15. When I’ve fasted here in the US during my Penn pre-orientation (during which they wanted to constantly feed us) and during my summer internship, I think part of my motivation came from my very public show of steadfastness, people admiring my grit, and people trying to delay dinner and making sure I got food at Iftar. It also felt really good to expose all these people to Ramadan.

16. Then again, I stopped fasting when we went to that Conference at the end of the summer internship. I felt a little guilty about that. (but I might have been on my period too? Can’t remember.) But then there was the inevitable question, “so how come you’re not fasting today?”. “Errr…I didn’t feel upto it?”

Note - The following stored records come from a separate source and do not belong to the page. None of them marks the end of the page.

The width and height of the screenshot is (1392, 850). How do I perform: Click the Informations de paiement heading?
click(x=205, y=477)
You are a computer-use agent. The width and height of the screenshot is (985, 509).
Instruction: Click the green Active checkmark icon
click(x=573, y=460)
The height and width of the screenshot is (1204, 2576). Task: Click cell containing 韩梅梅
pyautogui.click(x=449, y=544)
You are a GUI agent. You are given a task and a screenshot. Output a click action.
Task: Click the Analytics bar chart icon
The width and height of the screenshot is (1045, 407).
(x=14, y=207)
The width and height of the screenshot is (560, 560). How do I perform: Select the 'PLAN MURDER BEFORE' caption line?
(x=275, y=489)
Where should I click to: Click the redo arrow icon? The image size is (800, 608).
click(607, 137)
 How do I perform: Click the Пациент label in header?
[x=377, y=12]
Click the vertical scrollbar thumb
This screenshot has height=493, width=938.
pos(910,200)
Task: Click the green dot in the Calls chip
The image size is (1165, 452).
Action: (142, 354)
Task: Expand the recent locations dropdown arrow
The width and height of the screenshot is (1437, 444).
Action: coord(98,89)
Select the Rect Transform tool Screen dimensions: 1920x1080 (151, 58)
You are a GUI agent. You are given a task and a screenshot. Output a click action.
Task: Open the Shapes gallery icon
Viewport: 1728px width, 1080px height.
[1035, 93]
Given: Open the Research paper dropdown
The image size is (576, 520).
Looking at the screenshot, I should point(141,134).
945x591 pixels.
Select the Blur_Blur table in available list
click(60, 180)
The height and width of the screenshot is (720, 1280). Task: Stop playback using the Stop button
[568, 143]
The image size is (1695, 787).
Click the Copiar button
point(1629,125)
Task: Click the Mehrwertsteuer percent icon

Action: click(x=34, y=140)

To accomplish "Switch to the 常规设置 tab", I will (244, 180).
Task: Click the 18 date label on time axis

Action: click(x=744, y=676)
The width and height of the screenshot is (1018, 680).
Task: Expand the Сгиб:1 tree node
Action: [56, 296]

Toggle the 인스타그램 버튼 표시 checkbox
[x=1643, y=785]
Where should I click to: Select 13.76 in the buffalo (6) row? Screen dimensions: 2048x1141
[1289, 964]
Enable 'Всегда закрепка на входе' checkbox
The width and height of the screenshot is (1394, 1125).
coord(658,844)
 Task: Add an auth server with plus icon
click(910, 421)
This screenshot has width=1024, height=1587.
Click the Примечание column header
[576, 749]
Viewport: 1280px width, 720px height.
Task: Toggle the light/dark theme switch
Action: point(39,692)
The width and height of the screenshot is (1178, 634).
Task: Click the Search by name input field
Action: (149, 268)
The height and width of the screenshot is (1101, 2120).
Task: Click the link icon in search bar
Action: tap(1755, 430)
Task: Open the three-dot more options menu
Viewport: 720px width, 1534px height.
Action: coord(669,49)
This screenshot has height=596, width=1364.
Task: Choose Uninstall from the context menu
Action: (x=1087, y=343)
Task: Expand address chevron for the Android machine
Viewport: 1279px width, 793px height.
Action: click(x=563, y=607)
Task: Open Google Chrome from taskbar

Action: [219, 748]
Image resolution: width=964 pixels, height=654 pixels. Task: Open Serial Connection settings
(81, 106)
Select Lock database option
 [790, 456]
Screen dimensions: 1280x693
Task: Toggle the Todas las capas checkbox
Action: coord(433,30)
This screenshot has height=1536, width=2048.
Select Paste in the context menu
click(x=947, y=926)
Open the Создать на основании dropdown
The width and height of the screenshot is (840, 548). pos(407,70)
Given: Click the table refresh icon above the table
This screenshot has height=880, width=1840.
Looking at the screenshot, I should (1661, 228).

At this point, I feel like I should explain: my concerns over Ramadan do not have that much of a religious basis. I don’t feel like I have to fast because I am a Muslim and because fasting is fard. Hey, praying 5 times a day is fard, and I average 0-1 times a day, if we’re making an optimistic estimate. Like I said, I’ve never felt compelled to complete all my 30 fasts and I’ve been very content with my 15-20 fasts per Ramadan my whole life. But at the same time, I hate how this time might end up becoming just like last year or even worse. I want to keep fast because Ramadan has been an important part of my life growing up, and I want to hold on to it. I have always enjoyed how it has challenged me, but now I feel like it’s too much of a challenge. And also it’s incredibly fun and rewarding when you face the challenge with a bunch of other people, but now I don’t have that either.

During Ramadan, on days I am not fasting, I do want to make a sincere effort to eat very little and completely avoid snacks. I haven’t been entirely successful. But I’ve felt extremely mad at the lack of support I got on this issue. From Muslims. Especially in Dhaka, too. “Well if you’re not fasting, then let me feeeeeeeed you!!” I mean, am I not allowed to try to experience Ramadan without actually fasting? Oh and a lot of people also imply that I am hypocritical and/or wishy-washy for trying to “kind of fast but not really”. It’s All or Nothing Yo!

Okay, venting done, I am hoping for some feedback. I am not looking for advice on what I should do? I am looking for some perspective on am I justified in my concerns, or are these meaningful concerns of someone who has been privileged all their lives? Am I weak, whether physically or mentally for thinking I can’t do it? Ramadan aside, I have been worrying about this lately. I feel like everyone else at work runs on much fewer hours of sleep and they can keep working long hours without food.

I think what it is really is that Ramadan is the time when I miss home the most and I feel the most alone. I’m not making excuses for why I can’t fast. I’m saying that I miss Ramadan. I miss celebrating Ramadan.